Record excerpts:
○ ○ ○ ○ ○

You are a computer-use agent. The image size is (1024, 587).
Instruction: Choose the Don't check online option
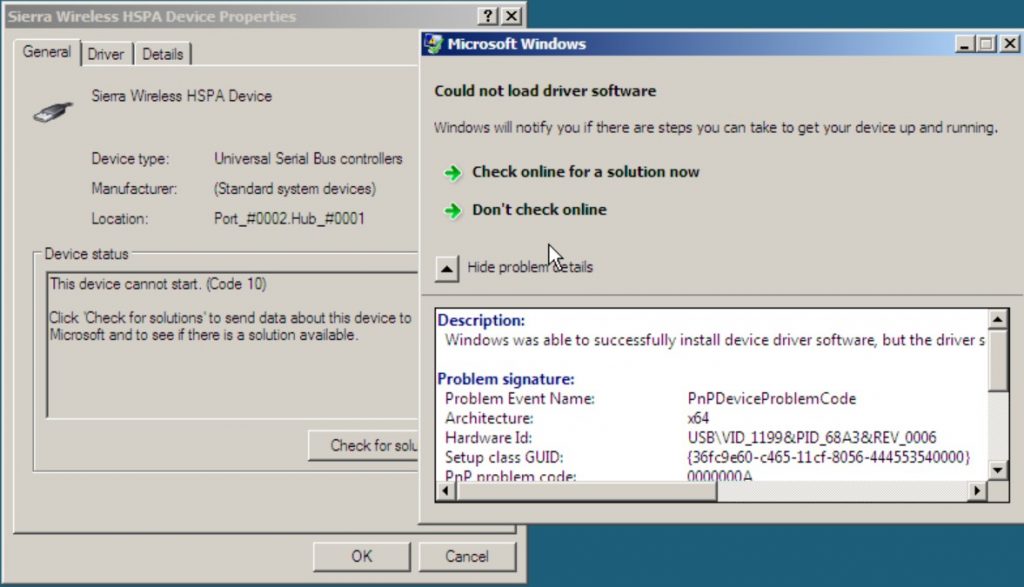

○ ○ ○ ○ ○

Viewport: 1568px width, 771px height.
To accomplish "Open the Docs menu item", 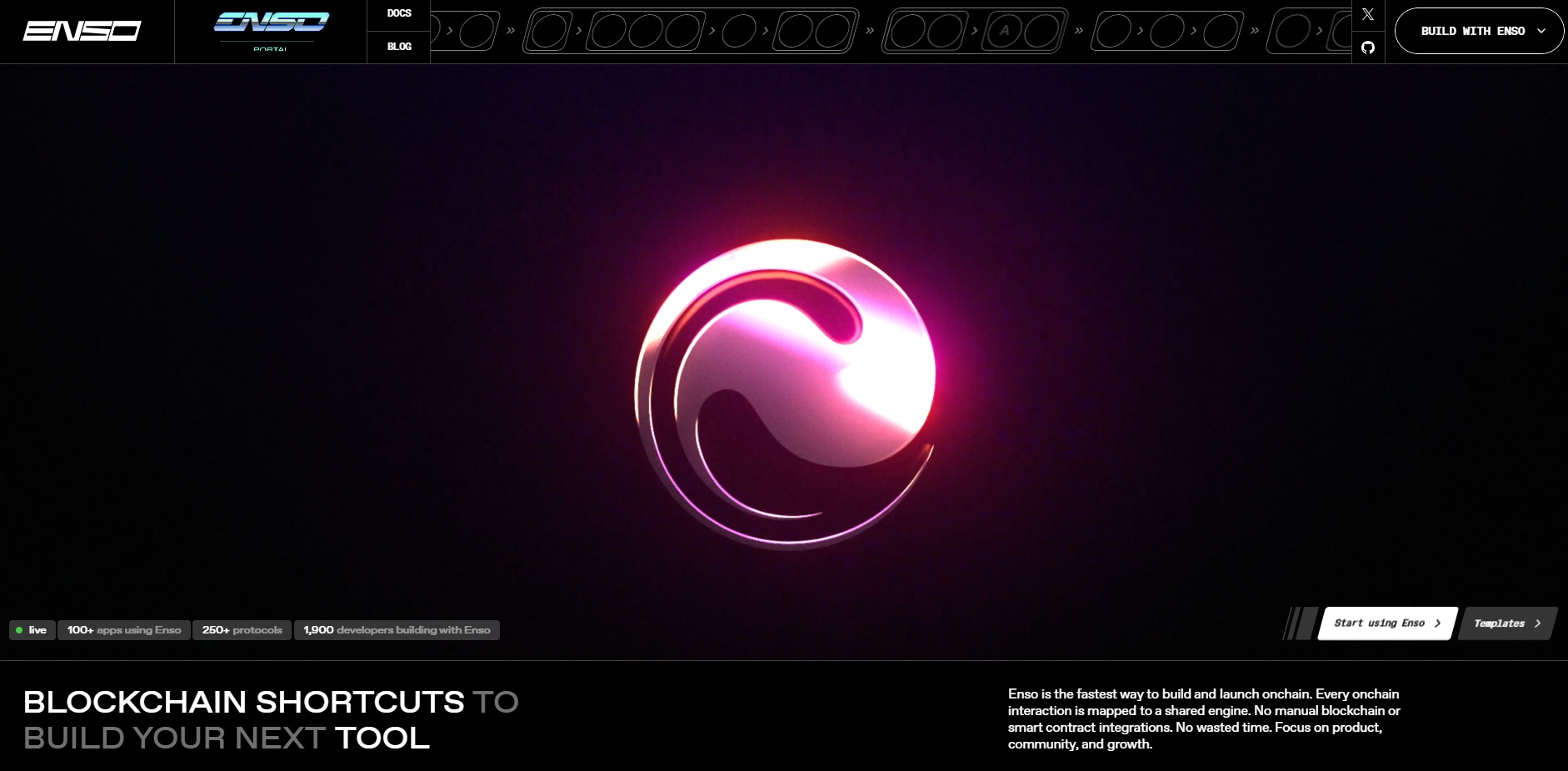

○ ○ ○ ○ ○

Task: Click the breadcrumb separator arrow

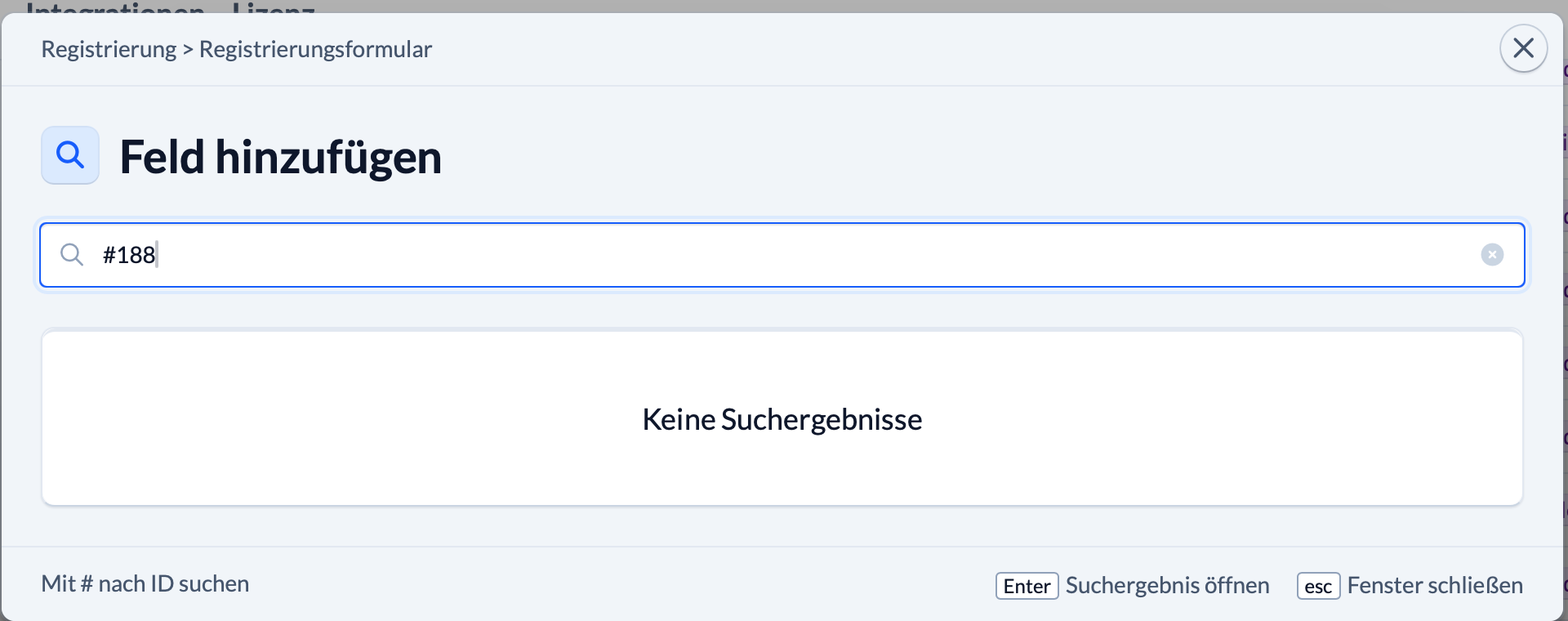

○ ○ ○ ○ ○

What needs to be done:
Please reproduce the stretch from the line containing "You are a computer-use" through the line containing "Instruction: Choose the" in the material above, word for word.

The result:
You are a computer-use agent. The image size is (1024, 587).
Instruction: Choose the Don't check online option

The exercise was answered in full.